It is not contested that from 1999 the children stayed with the father for at least two and sometimes three nights a week in addition to alternate weekends. The father suggested it was perhaps more.
The mother also says that until 2004 the tasks that the father undertook were somewhat limited. She would bathe them and put them in pyjamas, and often fed them. He did not take them to the doctor nor arrange schooling or pre-schooling. Ms Rees for the mother described it as merely babysitting.
However, on the evidence I am comfortably satisfied that at least since 1999, and possibly 1997, the two children have been in a shared care arrangement with their two parents. As the mother accepted under cross examination over a long period of time, and increasingly since mid 2004, the children had become very used to seeing a lot of their father. The mother agreed that the arrangement was much more than the father being a babysitter – “he’s their father”. Both have a very close relationship with each of the parents.

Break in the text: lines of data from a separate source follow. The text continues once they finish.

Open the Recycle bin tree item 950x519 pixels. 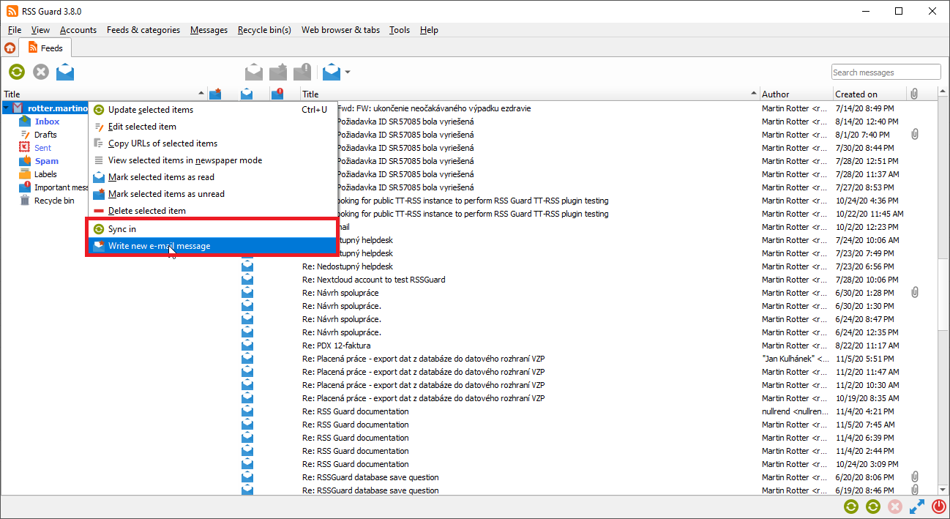click(53, 201)
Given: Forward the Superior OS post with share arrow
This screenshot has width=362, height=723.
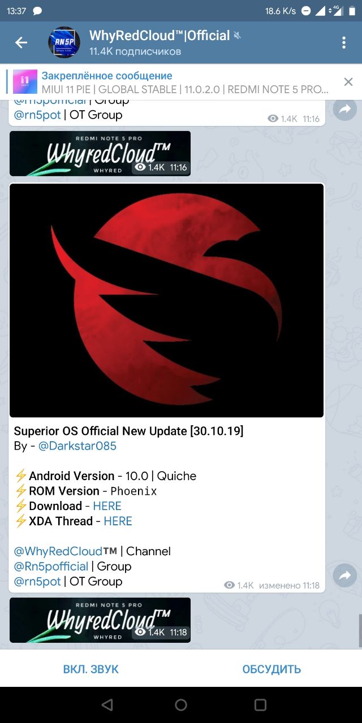Looking at the screenshot, I should click(x=344, y=576).
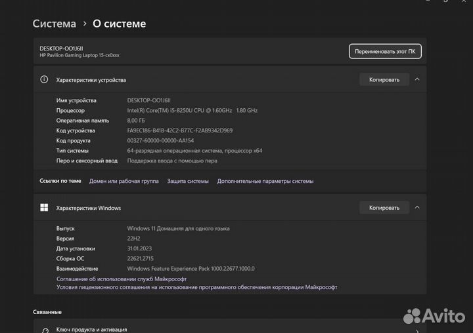473x333 pixels.
Task: Copy device specifications with the Копировать button
Action: (x=384, y=79)
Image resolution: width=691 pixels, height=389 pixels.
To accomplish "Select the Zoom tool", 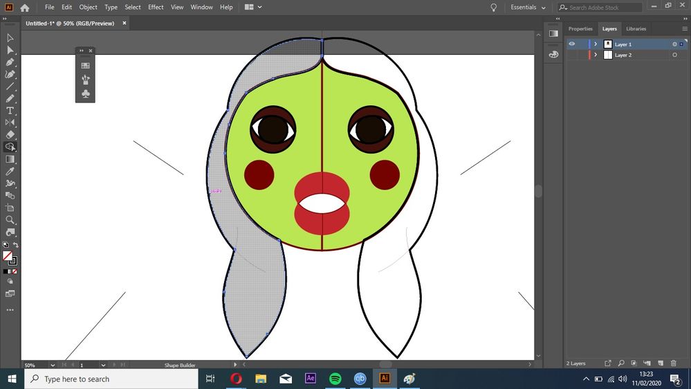I will click(x=10, y=220).
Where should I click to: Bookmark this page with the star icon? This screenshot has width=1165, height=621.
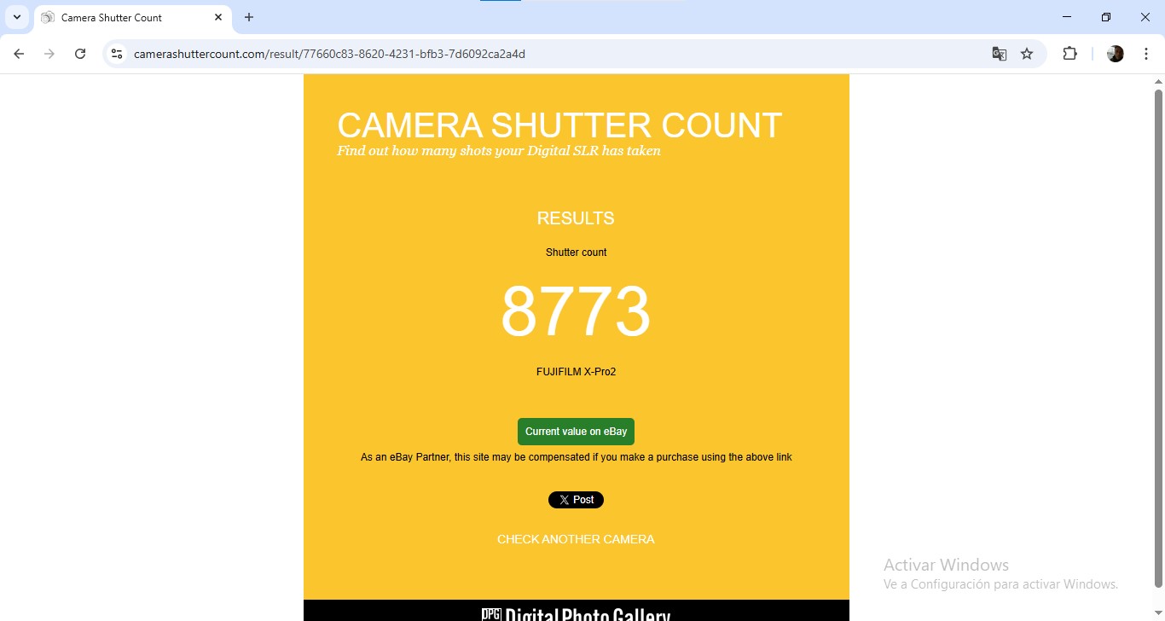(1027, 54)
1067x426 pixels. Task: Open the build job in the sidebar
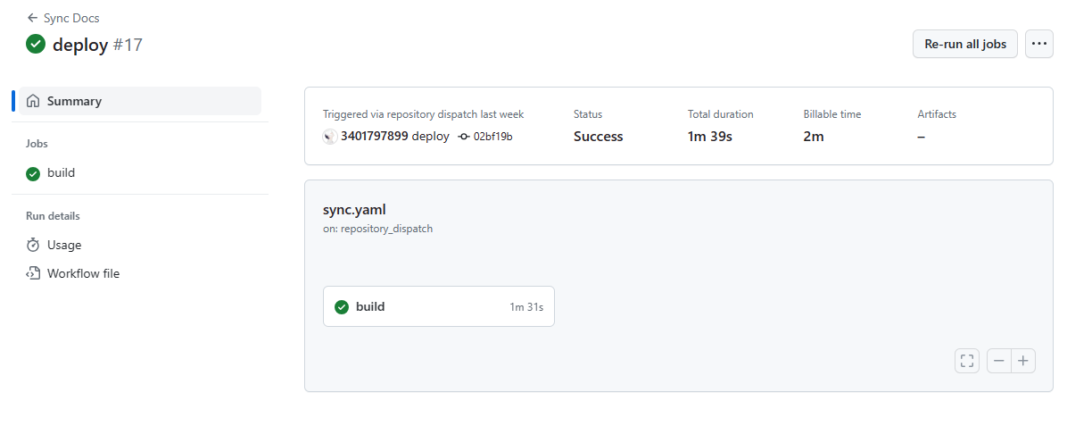click(61, 173)
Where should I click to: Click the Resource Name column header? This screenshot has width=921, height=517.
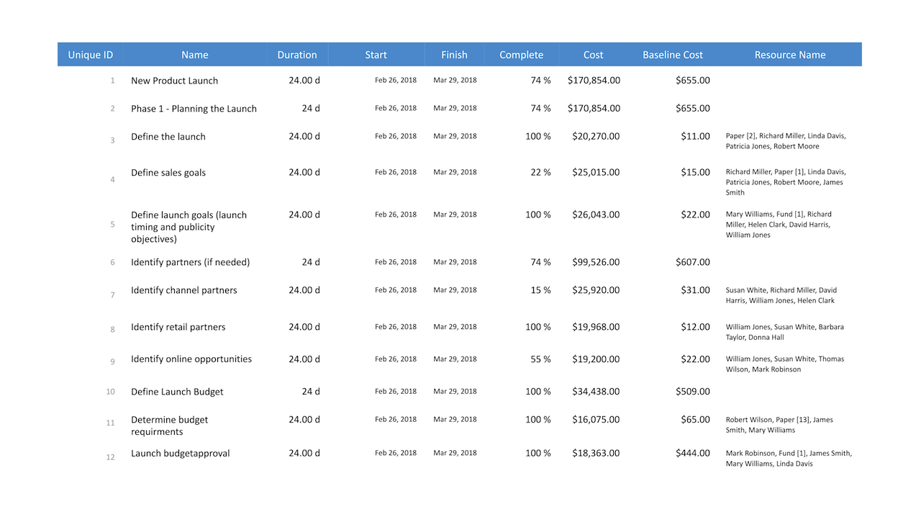(x=789, y=55)
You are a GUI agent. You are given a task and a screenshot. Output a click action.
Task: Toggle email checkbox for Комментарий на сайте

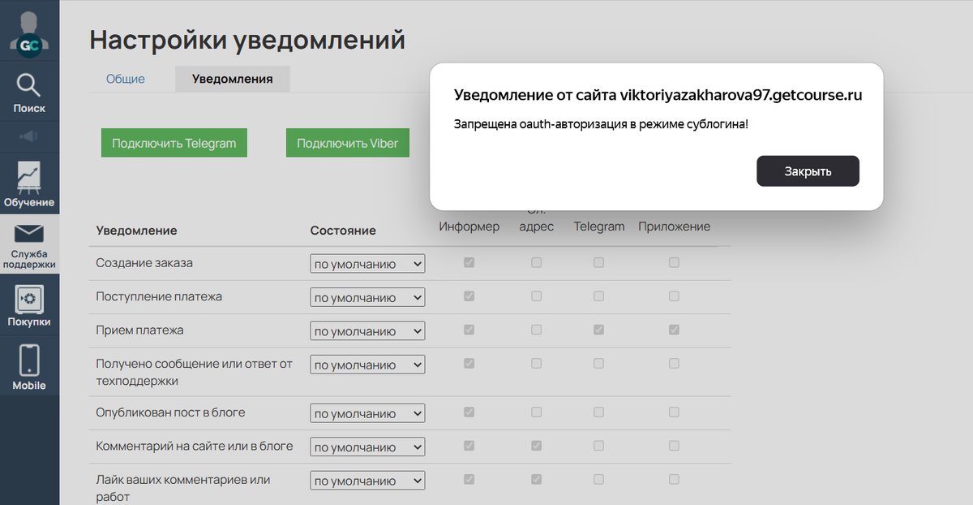[536, 446]
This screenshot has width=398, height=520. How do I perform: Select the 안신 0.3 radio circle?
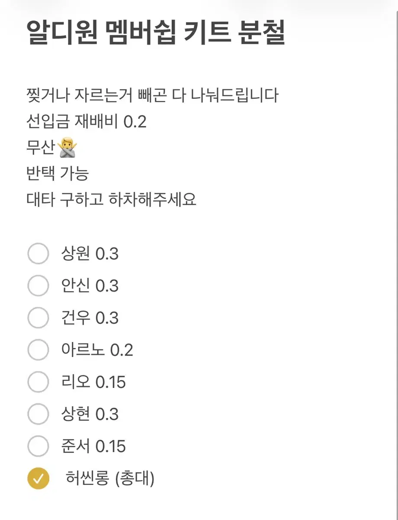(x=38, y=286)
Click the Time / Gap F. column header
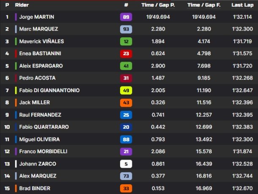The image size is (258, 194). point(204,5)
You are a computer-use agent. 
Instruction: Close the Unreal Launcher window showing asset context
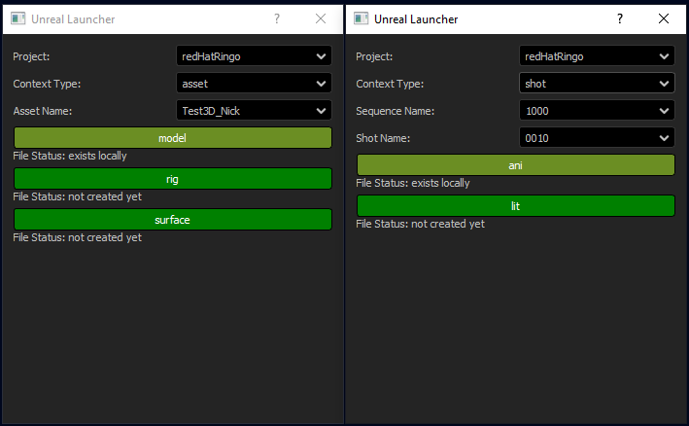[x=321, y=19]
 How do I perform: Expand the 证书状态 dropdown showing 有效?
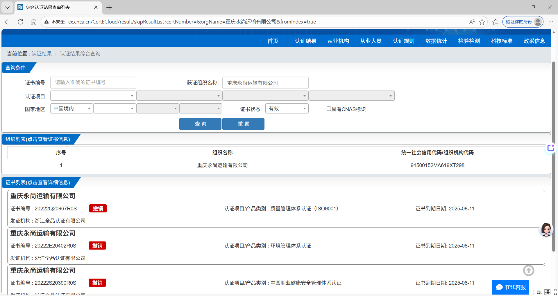point(287,109)
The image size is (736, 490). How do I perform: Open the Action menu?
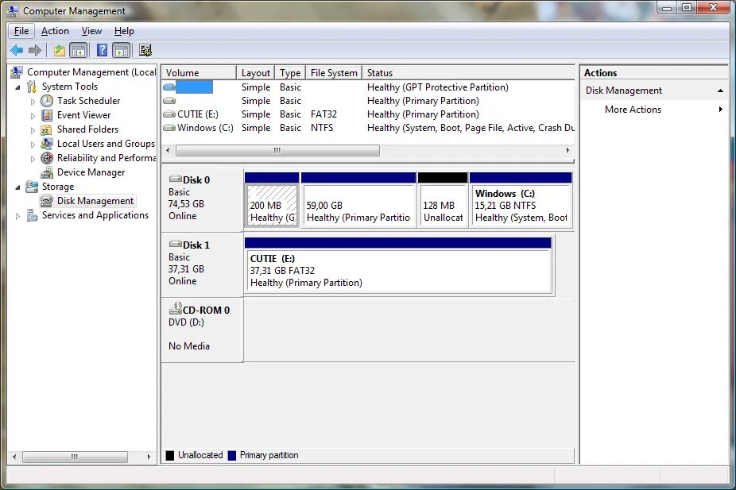click(x=55, y=31)
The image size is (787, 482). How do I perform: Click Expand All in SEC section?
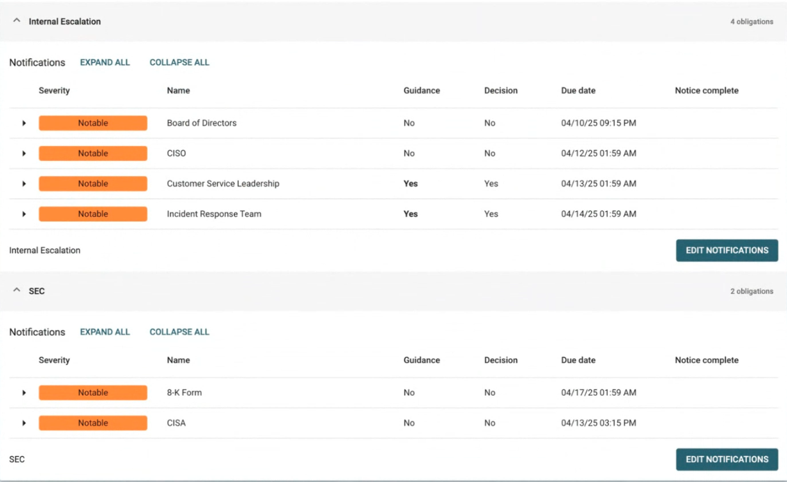pos(105,332)
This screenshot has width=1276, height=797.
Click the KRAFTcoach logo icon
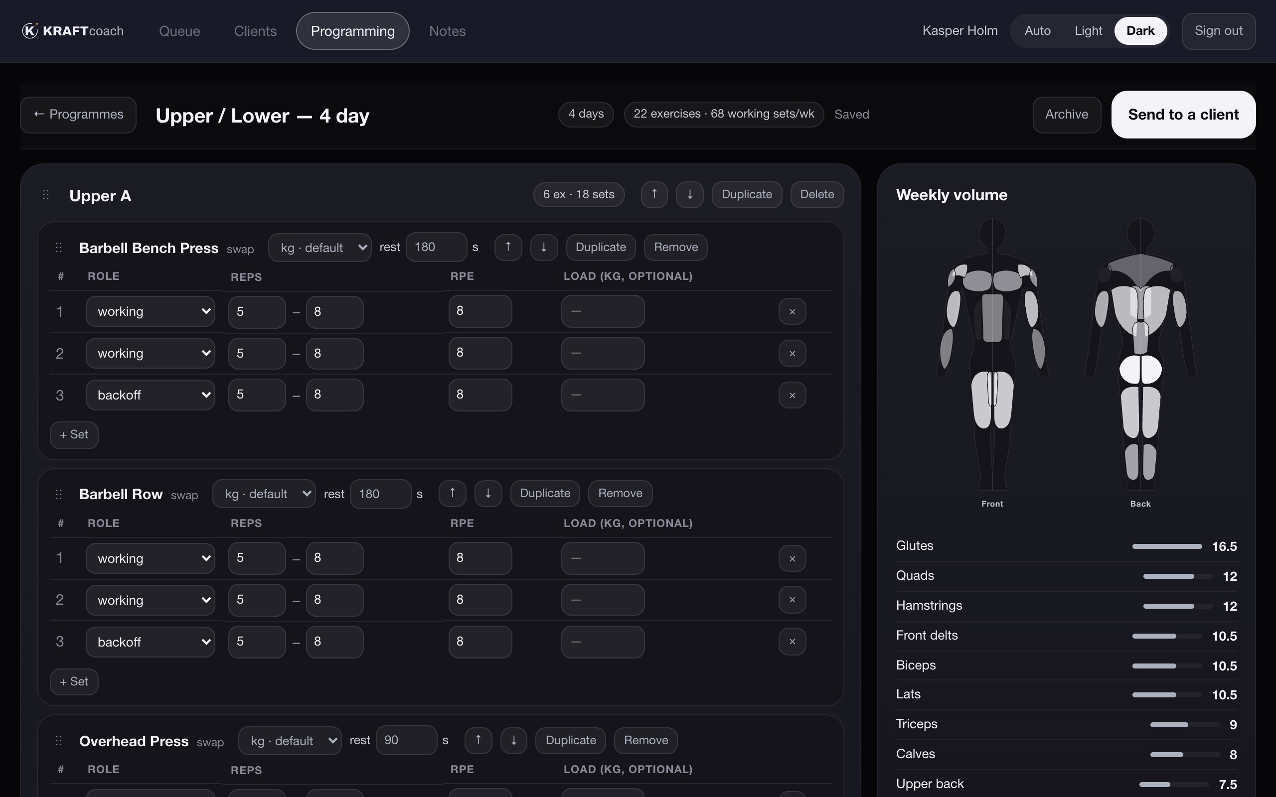pos(30,31)
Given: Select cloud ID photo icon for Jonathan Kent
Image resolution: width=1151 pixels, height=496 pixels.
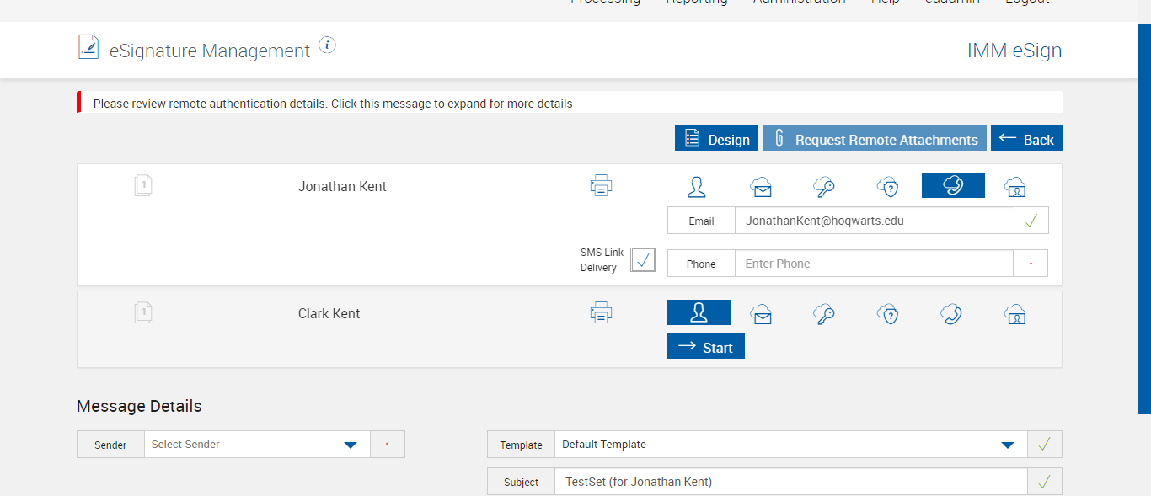Looking at the screenshot, I should [x=1015, y=186].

Communication and co-operation
In the mother’s view communication with the father is an intractable problem. The parties can not communicate or co-operate sufficiently for shared care. Other than during those periods when the father’s partner, J, was living with him, most communication was through the children. This was placing the children under great stress. The father refused to speak with the mother and as a result she missed out on some school activities. The father also failed to provide school reports to her.
Under cross-examination the mother agreed the contact arrangements prior to 2004 required communication between the two about work days and hours and any changes in shifts and routines over a period of five years. Speaking to each other on things such as football registration had occurred on a reasonably frequent basis over a number of years. Ad hoc events had required telephone, email and other direct contact on a fairly regular basis.
Although accepting that there had been some communication difficulties, the father said that it was not as bad as asserted by the mother. He said that they had spoken to each other on the phone probably six times in the two weeks prior to the hearing. This covered issues about school, football, photos and callisthenics.
I am of the view, as the mother conceded under cross-examination, that her concerns about poor communication are somewhat exaggerated.
I have no doubt that it has not been easy, nor that the father has helped. But this is often the position in such circumstances.
On the positive side the parents have cared for the children on a shared basis for almost seven years if not more. The track record is that it has worked. Furthermore both parties expressed a willingness to explore other means such as a communication book which would assist. There is good reason for confidence that once these proceedings are completed communication and co-operation will continue and improve. Ms Styles, the Child and Family Counsellor, also expressed optimism on this score.
RBH’s educational needs
At the time of the hearing HOH was in year 3 at school. She was doing well and no issues were raised about her schooling.
Much emphasis however was placed on the capacity of the parents to provide for RBH’s educational needs.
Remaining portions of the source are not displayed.